# Hosting Halo



## midget (Feb 22, 2008)

When I try hosting a game on halo no one can join.
Can anyone help?


----------



## redsunx (Apr 5, 2007)

I'm assuming you haven't forwarded your ports?

http://www.portforward.com/english/routers/port_forwarding/routerindex.htm

Find your router. Click 'Halo' and follow the steps the author provided.


----------



## midget (Feb 22, 2008)

my settings are on optain an IP address automatically. 
Is there any other way to find out my IP.


----------



## Van Hel Singh (Jul 24, 2006)

to find out the ip go into cmd and type in ipconfig
in the list, record the result for default gateway.
Type this into your address bar of your browser.
Your router page should open, you're going to have to search for devices and find your xbox, from there you can see its ip address.


----------



## redsunx (Apr 5, 2007)

Or, take the PS2 method, give it an IP out of the DHCP range, like 192.1.168.150, and DMZ it. Meaning let ALL the traffic through for that device.


----------



## midget (Feb 22, 2008)

Thanks guys


----------



## midget (Feb 22, 2008)

hmm.. that didnt work is there anything else i could do


----------



## Onetoomanysodas (Feb 27, 2008)

redsunx said:


> I'm assuming you haven't forwarded your ports?
> 
> http://www.portforward.com/english/routers/port_forwarding/routerindex.htm
> 
> Find your router. Click 'Halo' and follow the steps the author provided.


----------



## midget (Feb 22, 2008)

i already did that...
lay off the sodas ok?


----------



## Onetoomanysodas (Feb 27, 2008)

Is this for Halo PC or are you hosting it with your Xbox?


----------



## midget (Feb 22, 2008)

Pc


----------



## Onetoomanysodas (Feb 27, 2008)

So if you're hosting the server while running the game (in-game hosting), then the port range to make sure you have forwarded to your computer from your router are 2302 to 2303. If you want to use different ports, you can set which to use in Halo under Settings > Network Setup.

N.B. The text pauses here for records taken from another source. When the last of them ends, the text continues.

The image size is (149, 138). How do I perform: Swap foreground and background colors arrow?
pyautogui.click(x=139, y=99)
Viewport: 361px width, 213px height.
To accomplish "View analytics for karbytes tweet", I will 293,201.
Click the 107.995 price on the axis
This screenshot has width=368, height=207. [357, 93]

Start Halo > Multiplayer > Create Game: Internet > Map & Game variant etc.. > Then you have the screen that tells you the details about the server. In the IP Address box it should read ip address*:*port#.

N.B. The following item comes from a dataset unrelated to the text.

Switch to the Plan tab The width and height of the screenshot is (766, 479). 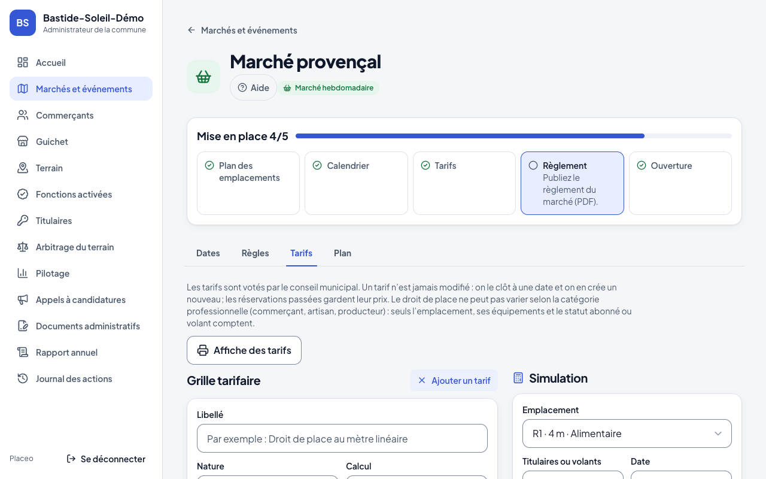pyautogui.click(x=342, y=253)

This is your local IP Address (ex. 192.168.0.2) that you should have 2302 and 2303 forwarded to under your router's port-forwarding configuration.

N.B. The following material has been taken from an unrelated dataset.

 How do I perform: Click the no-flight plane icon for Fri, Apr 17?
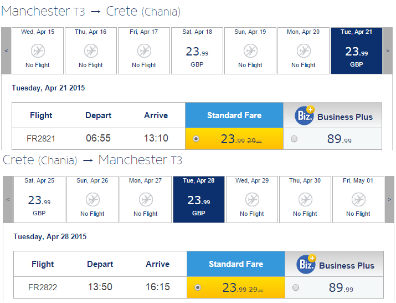point(144,51)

Once you got that squared away, make sure Windows Firewall isn't blocking traffic. Open up Windows Firewall from the Control Panel and select the Exceptions tab. Click 'Add Program' and select Halo. It should already be added and you'll get an error saying it's already added. Good. Now click 'Add Port'. Enter 'Halo PC' for name and 2302 for port number and select TCP, then hit OK.

Once all this is done, write down your IP Address: http://whatismyip.com/ and send it to your friends so they can join your non-dedicated server.


----------